You are to retype all of the data exactly as it appears.

= = = =

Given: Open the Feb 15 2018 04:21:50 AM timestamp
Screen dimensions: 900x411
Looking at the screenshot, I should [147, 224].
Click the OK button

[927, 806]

= = = =

▶ Exercise solution
Given: Open the Feb 15 2018 04:21:50 AM timestamp
Screen dimensions: 900x411
Looking at the screenshot, I should [147, 224].
Click the OK button

[927, 806]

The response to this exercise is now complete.